Junior Subordinated Debt
In 2006, a subsidiary of Fauquier, Fauquier Statutory Trust II, privately issued $4.0 million face amount of the trust’s Floating Rate Capital Securities in a pooled capital securities offering. Simultaneously, the trust used the proceeds of that sale to purchase $4.0 million principal amount of the Fauquier’s Floating Rate Junior Subordinated Deferrable Interest Debentures due 2036. As of September 30, 2023 and December 31, 2022, total capital securities were $3.4 million, as adjusted to fair value as of the date of the Merger. Historically, the interest rate on the capital security reset every three months at 1.70% above the then current three-month LIBOR and was paid quarterly. With the cessation of LIBOR, on September 13, 2023, the rate converted to a spread adjustment of 0.03% plus a margin of 1.70% above the three-month CME Term SOFR.
The Trust II issuance of capital securities and the respective subordinated debentures are callable at any time. The subordinated debentures are an unsecured obligation of the Company and are junior in right of payment to all present and future senior indebtedness of the Company. The capital securities are guaranteed by the Company on a subordinated basis.

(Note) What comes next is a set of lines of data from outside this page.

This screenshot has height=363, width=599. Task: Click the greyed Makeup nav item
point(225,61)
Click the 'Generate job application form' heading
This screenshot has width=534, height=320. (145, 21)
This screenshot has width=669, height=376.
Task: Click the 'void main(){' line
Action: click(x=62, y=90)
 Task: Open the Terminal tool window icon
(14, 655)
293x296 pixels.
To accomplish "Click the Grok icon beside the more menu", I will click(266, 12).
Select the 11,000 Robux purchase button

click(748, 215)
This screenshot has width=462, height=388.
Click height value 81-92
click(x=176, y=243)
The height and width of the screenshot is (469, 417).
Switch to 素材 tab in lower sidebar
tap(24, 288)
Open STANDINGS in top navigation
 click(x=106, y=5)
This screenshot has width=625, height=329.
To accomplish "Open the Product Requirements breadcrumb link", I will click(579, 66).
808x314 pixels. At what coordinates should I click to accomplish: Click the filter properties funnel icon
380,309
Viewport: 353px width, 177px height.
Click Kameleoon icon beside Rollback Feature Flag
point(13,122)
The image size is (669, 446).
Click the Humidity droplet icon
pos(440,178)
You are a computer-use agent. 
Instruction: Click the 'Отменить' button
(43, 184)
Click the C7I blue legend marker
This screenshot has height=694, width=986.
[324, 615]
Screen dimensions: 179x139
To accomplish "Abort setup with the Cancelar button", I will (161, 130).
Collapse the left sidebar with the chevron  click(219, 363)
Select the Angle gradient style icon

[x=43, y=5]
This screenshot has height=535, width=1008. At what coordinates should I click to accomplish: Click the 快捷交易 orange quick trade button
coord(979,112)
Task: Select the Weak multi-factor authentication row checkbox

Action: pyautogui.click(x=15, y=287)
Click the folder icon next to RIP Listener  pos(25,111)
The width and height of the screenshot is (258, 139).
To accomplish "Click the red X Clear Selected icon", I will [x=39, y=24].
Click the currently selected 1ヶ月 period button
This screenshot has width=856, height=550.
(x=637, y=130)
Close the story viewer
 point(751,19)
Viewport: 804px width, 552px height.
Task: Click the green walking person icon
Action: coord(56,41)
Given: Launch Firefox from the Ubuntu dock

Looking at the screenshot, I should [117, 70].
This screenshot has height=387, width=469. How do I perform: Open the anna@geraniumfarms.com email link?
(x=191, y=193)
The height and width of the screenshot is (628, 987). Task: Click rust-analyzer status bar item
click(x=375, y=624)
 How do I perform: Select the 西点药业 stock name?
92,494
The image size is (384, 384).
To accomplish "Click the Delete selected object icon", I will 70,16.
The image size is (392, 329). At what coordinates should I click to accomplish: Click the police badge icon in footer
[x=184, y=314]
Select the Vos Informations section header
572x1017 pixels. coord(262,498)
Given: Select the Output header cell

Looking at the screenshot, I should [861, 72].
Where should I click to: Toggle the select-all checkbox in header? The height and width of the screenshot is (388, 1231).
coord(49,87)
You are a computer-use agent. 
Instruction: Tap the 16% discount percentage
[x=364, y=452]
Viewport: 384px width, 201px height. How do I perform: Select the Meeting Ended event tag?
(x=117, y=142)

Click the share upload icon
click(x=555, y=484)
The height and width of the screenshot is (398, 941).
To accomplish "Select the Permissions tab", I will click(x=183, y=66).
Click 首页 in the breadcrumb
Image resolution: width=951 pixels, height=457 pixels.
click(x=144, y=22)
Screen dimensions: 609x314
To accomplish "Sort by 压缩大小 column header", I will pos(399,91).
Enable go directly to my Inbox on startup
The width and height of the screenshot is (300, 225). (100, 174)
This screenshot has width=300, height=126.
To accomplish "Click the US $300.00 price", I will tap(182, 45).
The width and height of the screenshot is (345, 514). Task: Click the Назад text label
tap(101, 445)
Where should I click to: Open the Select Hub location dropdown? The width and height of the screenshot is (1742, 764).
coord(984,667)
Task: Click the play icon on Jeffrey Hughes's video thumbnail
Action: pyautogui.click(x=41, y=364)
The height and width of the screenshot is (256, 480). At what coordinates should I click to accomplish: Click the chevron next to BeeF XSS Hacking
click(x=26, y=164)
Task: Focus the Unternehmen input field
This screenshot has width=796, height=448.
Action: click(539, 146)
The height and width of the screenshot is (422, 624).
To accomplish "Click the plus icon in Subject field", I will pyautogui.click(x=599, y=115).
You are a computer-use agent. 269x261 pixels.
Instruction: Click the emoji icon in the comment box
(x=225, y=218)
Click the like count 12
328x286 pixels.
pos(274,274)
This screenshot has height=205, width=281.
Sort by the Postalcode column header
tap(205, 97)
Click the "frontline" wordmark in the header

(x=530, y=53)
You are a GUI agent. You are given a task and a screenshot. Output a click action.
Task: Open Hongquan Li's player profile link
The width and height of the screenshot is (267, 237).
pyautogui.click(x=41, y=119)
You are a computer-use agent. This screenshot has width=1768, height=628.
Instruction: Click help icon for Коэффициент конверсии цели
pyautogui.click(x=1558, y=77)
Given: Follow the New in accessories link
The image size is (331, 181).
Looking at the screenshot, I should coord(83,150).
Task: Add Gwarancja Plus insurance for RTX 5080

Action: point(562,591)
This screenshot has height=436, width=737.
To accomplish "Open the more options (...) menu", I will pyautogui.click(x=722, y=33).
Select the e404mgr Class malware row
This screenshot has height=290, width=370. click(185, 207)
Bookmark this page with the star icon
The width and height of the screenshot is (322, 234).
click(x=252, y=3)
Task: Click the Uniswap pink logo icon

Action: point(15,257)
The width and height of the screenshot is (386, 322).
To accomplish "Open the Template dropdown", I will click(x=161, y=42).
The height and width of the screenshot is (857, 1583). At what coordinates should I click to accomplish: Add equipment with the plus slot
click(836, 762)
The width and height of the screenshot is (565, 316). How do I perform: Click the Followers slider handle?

Shareholders' equity and regulatory capital ratios
The following table displays the changes in shareholders' equity for the Company from December 31, 2022 to September 30, 2023 (dollars in thousands):
Equity, December 31, 2022
Cash dividends declared
(5,303
Equity increase due to expensing of stock options
Equity increase due to expensing of restricted stock
Equity, September 30, 2023
The Basel III capital rules require banks and bank holding companies to comply with the following minimum capital ratios: (i) a ratio of common equity Tier 1 capital to risk-weighted assets of at least 4.5%, plus a 2.5% “capital conservation buffer” (effectively resulting in a minimum ratio of common equity Tier 1 to risk-weighted assets of at least 7%); (ii) a ratio of Tier 1
capital to risk-weighted assets of at least 6.0%, plus the 2.5% capital conservation buffer (effectively resulting in a minimum Tier 1 capital ratio of 8.5%); (iii) a ratio of total capital to risk-weighted assets of at least 8.0%, plus the 2.5% capital conservation buffer (effectively resulting in a minimum total capital ratio of 10.5%); and (iv) a leverage ratio of 4%, calculated as the ratio of Tier 1 capital to balance sheet exposures plus certain off-balance sheet exposures (computed as the average for each quarter of the month-end ratios for the quarter).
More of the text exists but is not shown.